> _Work to be completed_
From the first line to the last, transcribe the data exactly.
Start of Input records
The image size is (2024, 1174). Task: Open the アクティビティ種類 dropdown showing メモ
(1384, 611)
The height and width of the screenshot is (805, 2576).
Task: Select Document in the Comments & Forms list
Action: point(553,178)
End of Input records
> _Solution below_
The image size is (2024, 1174). Task: Open the アクティビティ種類 dropdown showing メモ
(1384, 611)
The height and width of the screenshot is (805, 2576).
Task: Select Document in the Comments & Forms list
Action: point(553,178)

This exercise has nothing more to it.